Insgesamt investierten Beteiligungsfirmen 2012 nach BVK-Zahlen 5,8 Milliarden Euro in Deutschland, sechs Prozent weniger als im Vorjahr. Der größte Teil des Geldes fließt hierzulande traditionell in mittelständische Unternehmen, weshalb die Zahlen immer kleiner ausfallen als etwa in Großbritannien oder gar in den USA. "2013 wird ein attraktiveres Jahr für Deals", sagt Jörg Rockenhäuser, Partner beim Investor Permira, der unter anderem an Hugo Boss beteiligt ist. Er rechnet mit bis zu 7,5 Milliarden Euro an Private-Equity-Investitionen hierzulande. Sein Kollege Daniel Flaig von Capvis Equity Partners hält sogar eine Milliarde Euro mehr für möglich. "Kredite sind zwar teuer, aber verfügbar", erklärt er seine Zuversicht. Capvis hatte 2012 unter anderem den schwäbischen Besteck-Hersteller WMF verkauft an den US-Investor KKR.

PRIVATE-EQUITY-HÄUSER REICHEN FIRMEN UNTEREINANDER WEITER

Solche Weiterverkäufe von Firmenjäger an Firmenjäger sind derzeit weit verbreitet. Fast drei Viertel der rund 120 vom BVK befragten Private-Equity-Häuser rechnet in diesem Jahr vor allem mit solchen Secondaries. Kues sieht das kritisch. "Die Branche kann ihr Geschäftsmodell perspektivisch nicht darauf bauen, dass immer ein Beteiligungshaus auf das nächste folgt", sagt er.
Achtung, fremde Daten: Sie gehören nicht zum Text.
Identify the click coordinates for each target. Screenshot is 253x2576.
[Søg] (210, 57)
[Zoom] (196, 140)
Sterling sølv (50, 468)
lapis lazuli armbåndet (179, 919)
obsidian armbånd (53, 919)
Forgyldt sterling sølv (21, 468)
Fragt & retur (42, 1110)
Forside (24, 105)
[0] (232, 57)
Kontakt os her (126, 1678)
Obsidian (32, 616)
Es sei entscheidend, dass Finanzinvestoren auch wieder den Mut aufbrächten und zum ersten Mal ein Unternehmen kaufen. "Ein Markt, der sich nur aus Weiterverkäufen von einem Finanzinvestor zum nächsten speist, ist kein gesunder Markt", sagt auch Claus Felder, Deutschland-Chef des Investors Doughty Hanson.
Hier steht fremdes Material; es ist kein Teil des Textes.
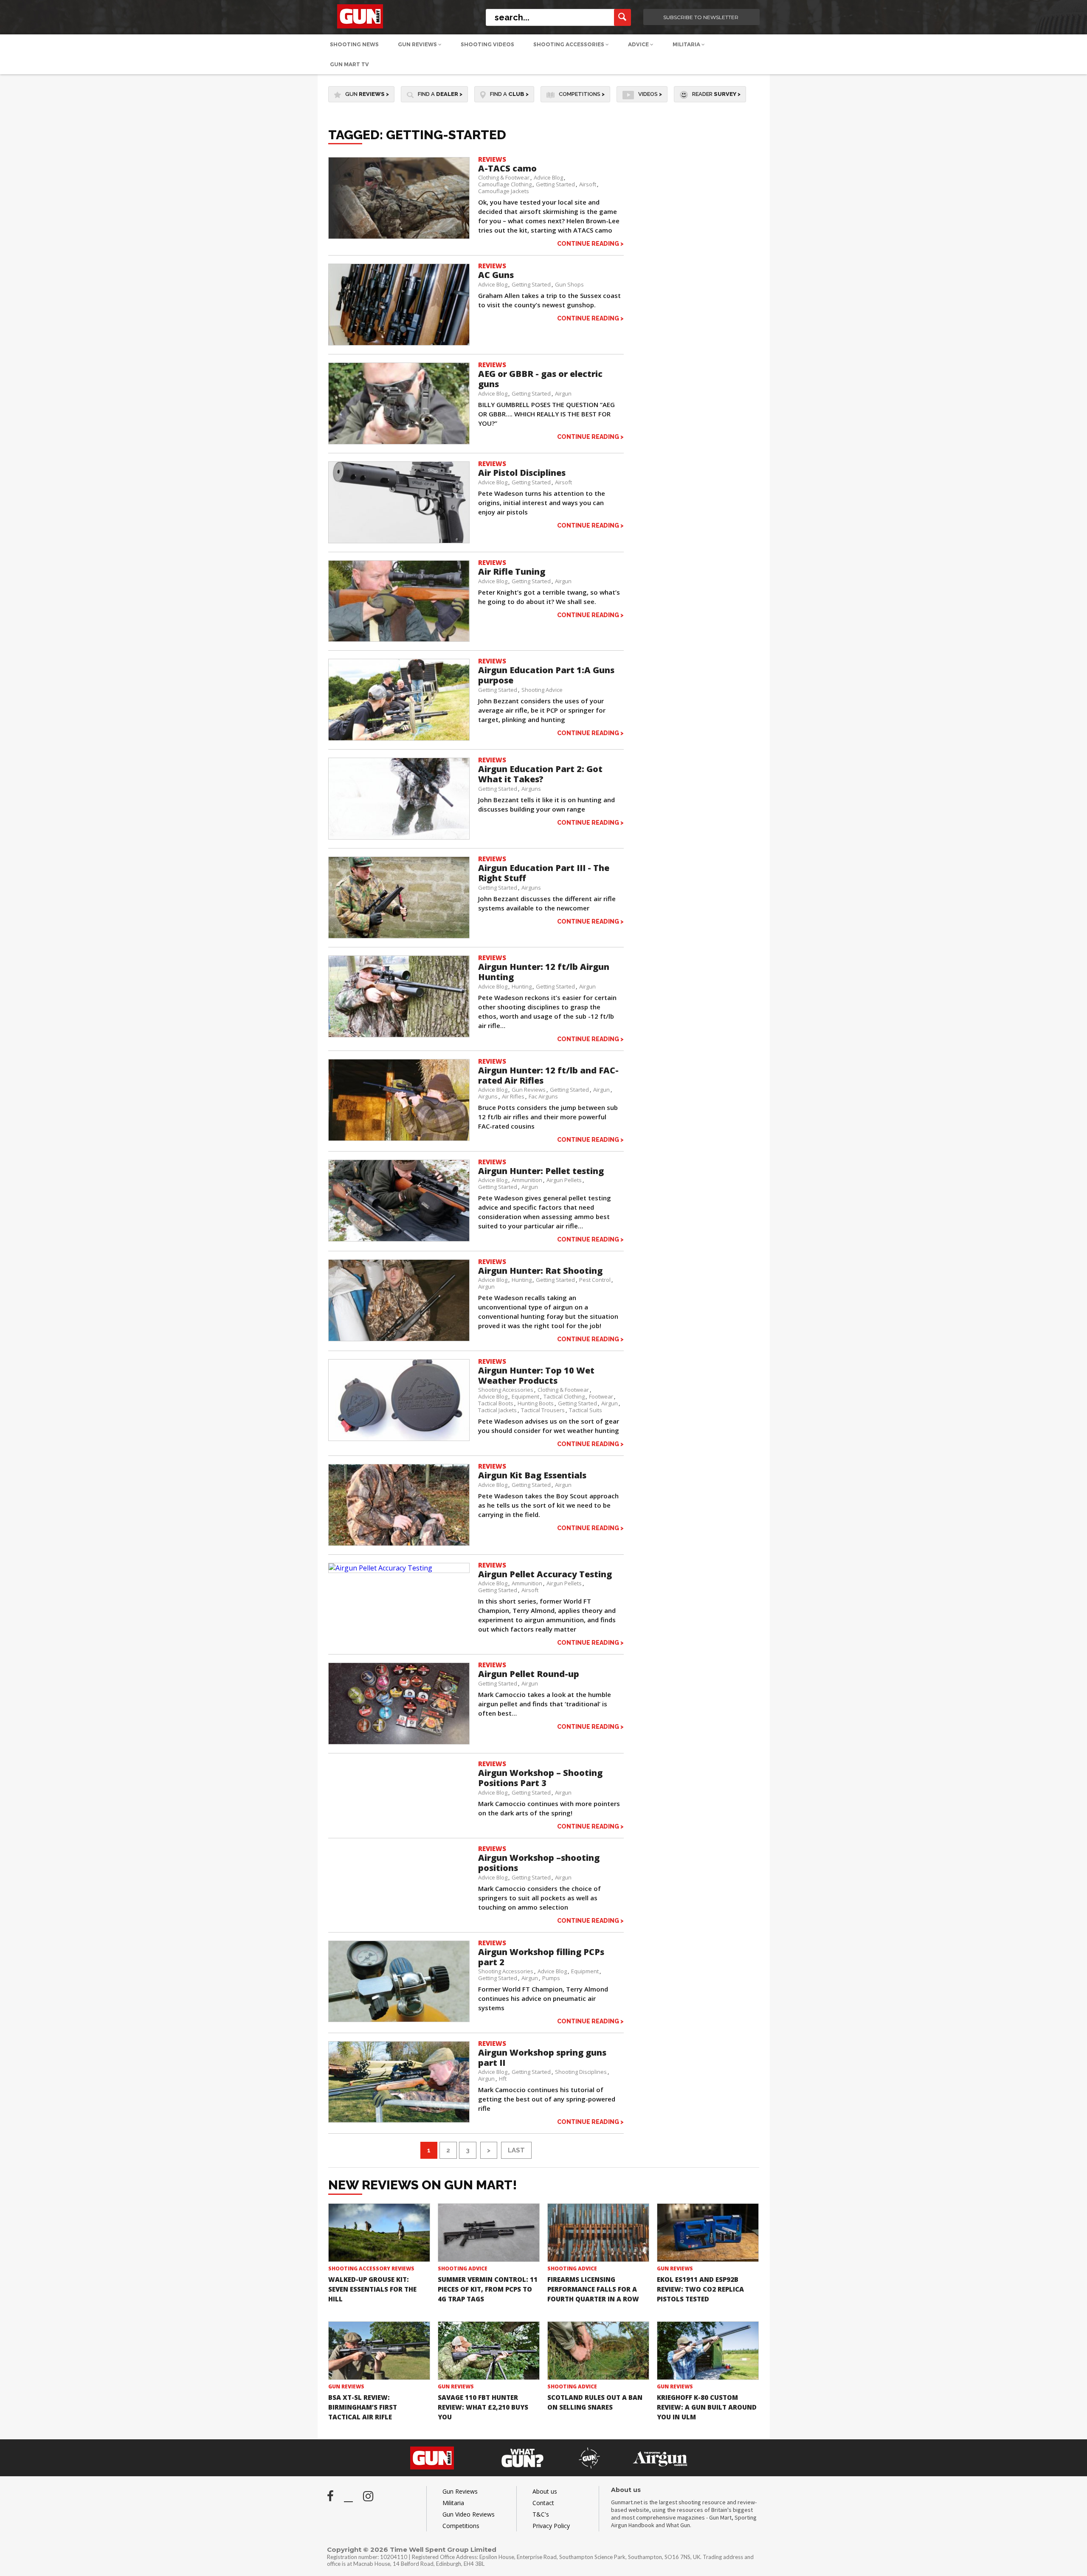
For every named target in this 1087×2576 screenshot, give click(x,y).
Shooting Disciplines (581, 2072)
In den vergangenen Jahren waren die Investoren vielerorts von der Bildfläche verschwunden. Banken stellten kaum mehr Kredite zur Verfügung - dem Schmiermittel für die Übernahmen durch Private-Equity-Häuser. Seit einigen Monaten sind die Geldhäuser aber wieder kreditfreudiger, auch in Europa. In den USA stemmen die Finanzinvestoren schon länger wieder Deals wie zu Boomzeiten 2006/2007. So kauften der Investor Warren Buffett und das Private-Equity-Haus 3G gerade den Ketchup-Produzenten H.J. Heinz für 28 Milliarden Dollar.

Davon ist Deutschland weit entfernt, da der Fokus der Finanzinvestoren mehr auf mittelständischen Firmen liegt. Nach Worten von Detlef Dinsel vom Private-Equity-Haus IK Investment Partners sind derzeit drei Prozent dieser Unternehmen in Deutschland von Beteiligungsfirmen finanziert. In den nächsten Jahren rechnet er mit einer Verdopplung dieses Anteils. Deutschland profitiert dabei davon, dass das Land in der Euro-Schuldenkrise als sicherer Anlagehafen angesehen wird und vor allem viele Mittelständler als "heimliche Champions" in ihren jeweiligen Branchen gelten. Nach einer Umfrage der Unternehmensberatung PricewaterhouseCoopers nennen sechs von zehn Private-Equity-Häusern in Europa Deutschland als bevorzugtes Zielland. Für die nächsten Jahre gilt unter den knapp 170 befragten Finanzinvestoren kein anderes Land als attraktiver. Advent-Manager Huep warnt aber vor verfrühtem Optimismus: "Ich sage seit vier Jahren, dass Deutschland als Private-Equity-Markt zurückkommt - bislang lässt das noch auf sich warten, aber die Geduld könnte sich am Ende auszahlen."